Now, dear readers, settle down. Yes, this sounds over the top and just unthinkable. But, how much pain have you had in your life? What experience can you bring to this in order to understand why a patient would be doing this? If you think this is an outrageous behavior of a patient then you have not had enough pain to know why there can be no other deciion when this woman goes home untreated. How do I know this? I've seen it happen first hand. A neighbor of mine was also a nurse and had retired secondary to severe osteo bone calcium loss and had many fractures. She was on pain meds for a few years. She had just moved into my neighborhood to live alone, away from her dysfunctional daughter. The daughter and/or daughter's boyfriend took about half of her pain meds. (this is the cause of accidental overdose far more risky than how a chronic pain patient takes opioids.) Her MD referred her to a pain specialist in her new area. She only had a weeks worth of pain meds to last her. She was cranky, in pain, distressed, fearful of knowing how she'd have to really fight to get what is required. Well, we all know that it didn't end well. The pain MD wanted her to do a U/A and because of her persistent behavior (classified in drug treatment parlance as aberrant), check into drug abuse counseling before he can prescribe her anything. She told me she had this same problem where she had lived and she was fed up being treated like a drug addict. Nurses do not have a problem talking directly with an MD. It's a different difficult dynamic when a nurse or any healthcare professional becomes a patient. The nurse interacts as a nurse and not as a patient would, and this puts the balance off with the MD. The MD's ego, sometimes so fragile will push back hard in these situations.
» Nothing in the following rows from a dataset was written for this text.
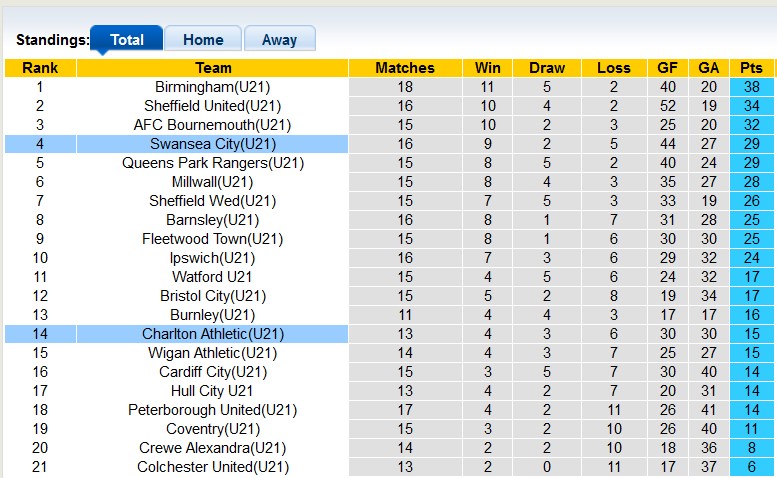Click on Millwall(U21) in standings

[x=213, y=182]
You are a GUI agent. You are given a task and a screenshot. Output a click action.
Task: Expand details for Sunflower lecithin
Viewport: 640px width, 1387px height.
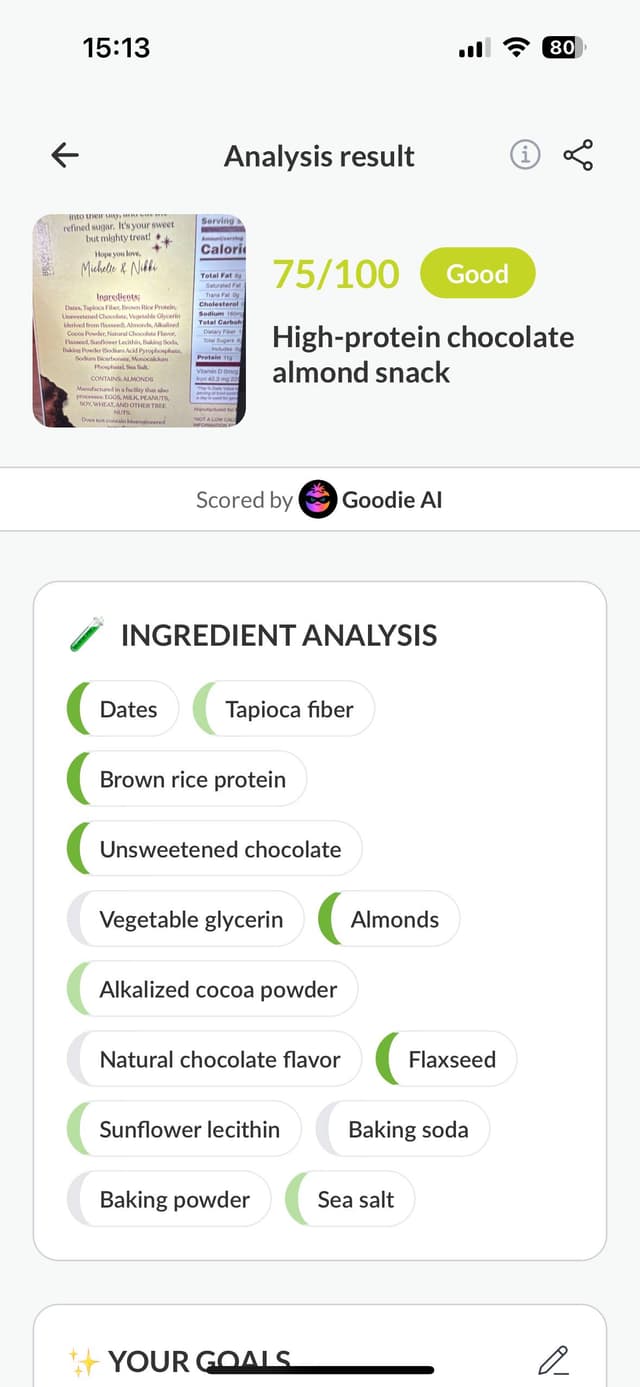tap(183, 1128)
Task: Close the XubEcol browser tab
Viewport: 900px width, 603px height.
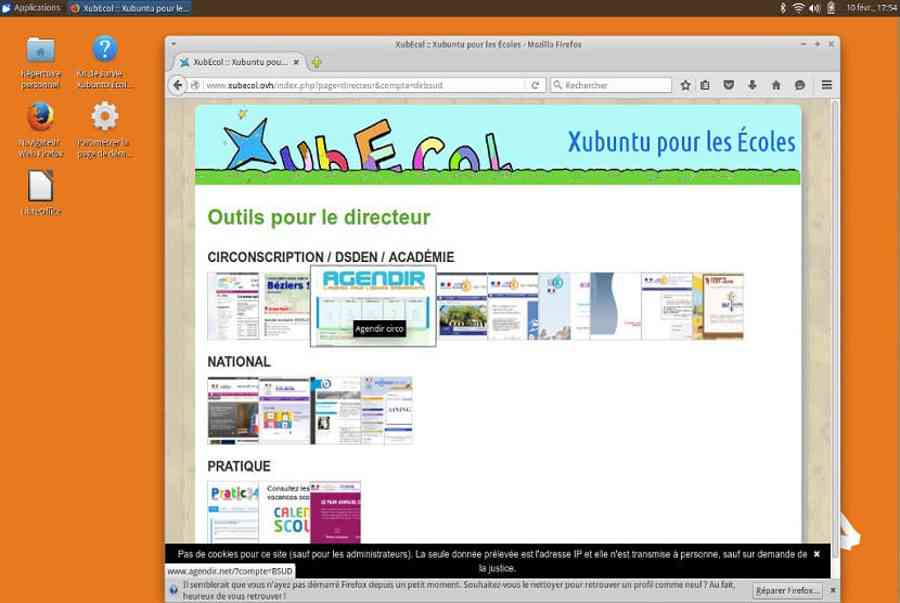Action: [297, 63]
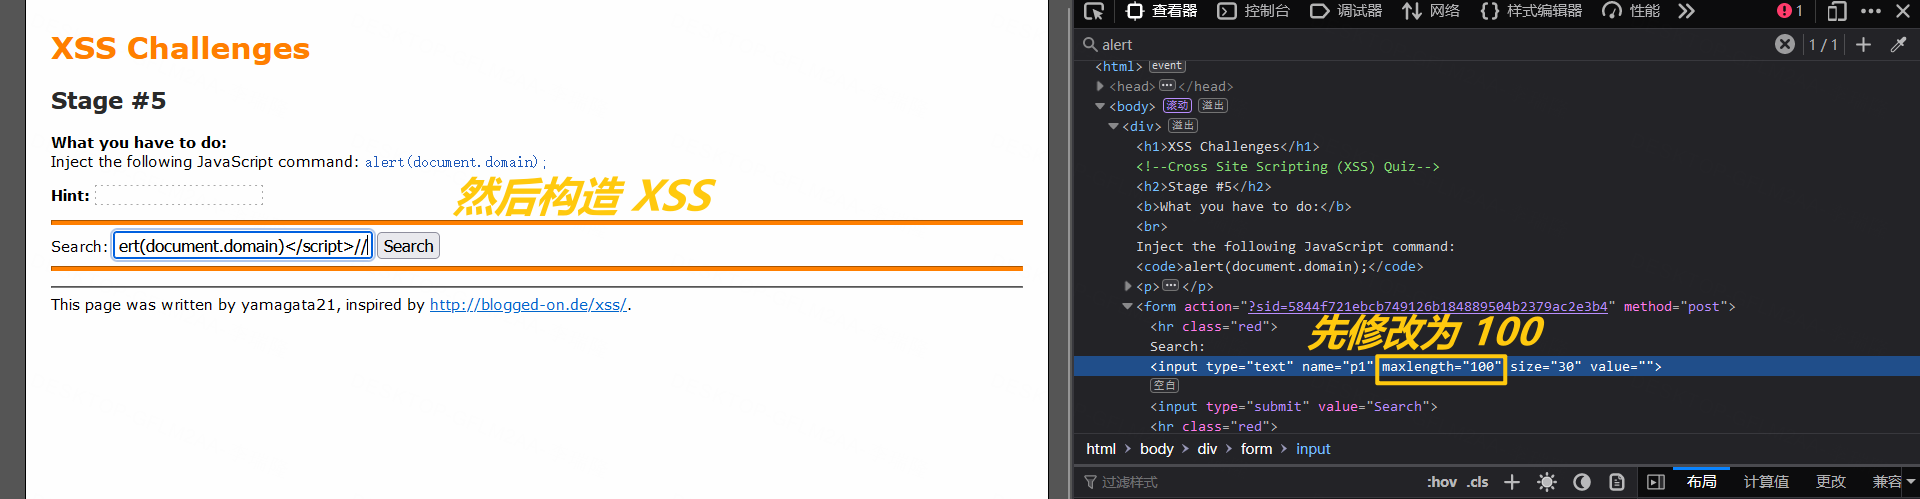The image size is (1920, 499).
Task: Open the 网络 (Network) tab
Action: click(x=1431, y=11)
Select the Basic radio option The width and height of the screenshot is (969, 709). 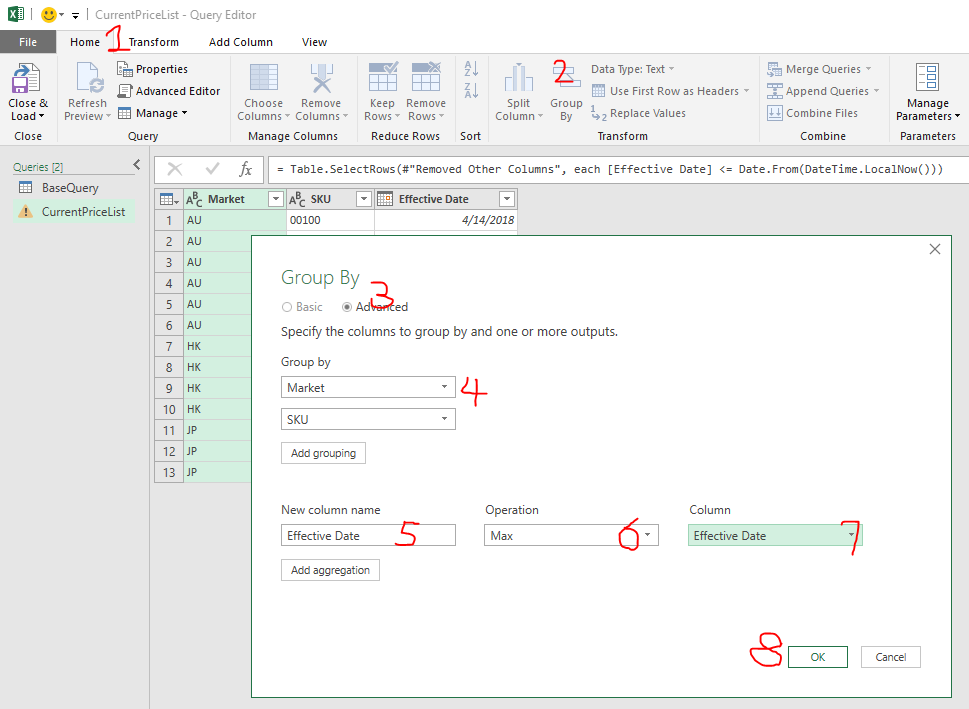288,307
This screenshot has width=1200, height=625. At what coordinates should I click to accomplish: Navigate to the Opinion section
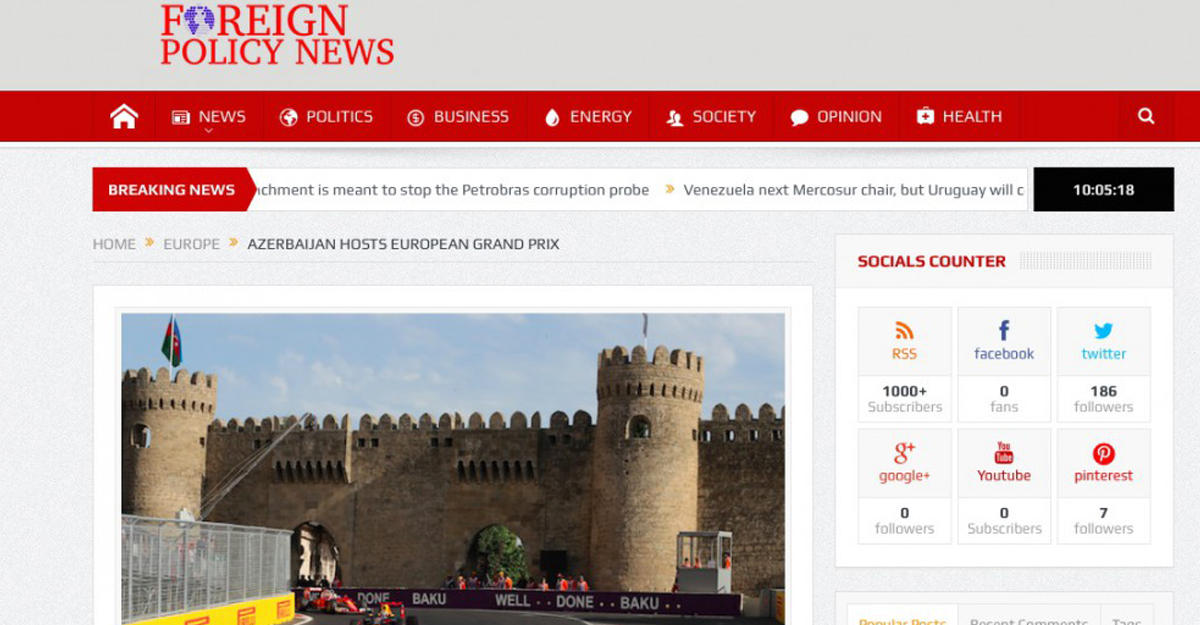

And so it was with my friend. She was so upset when she came home, she was inconsolable. She went into a rant with the apartment manager-giving her the brunt of her anger. The manager said she had 3 days to pick up and move out. She had no place to go. She OD'd that night on what she had left of her pain meds. No doubt this suicide, just like others is classified as an overdose because that bolsters those deadly statistics, gives the family an out for any guilt and focuses on the most vulnerable groups to clamp down harder on. The elderly and disabled are paying a heavy price in this epidemic that is rarely appreciated.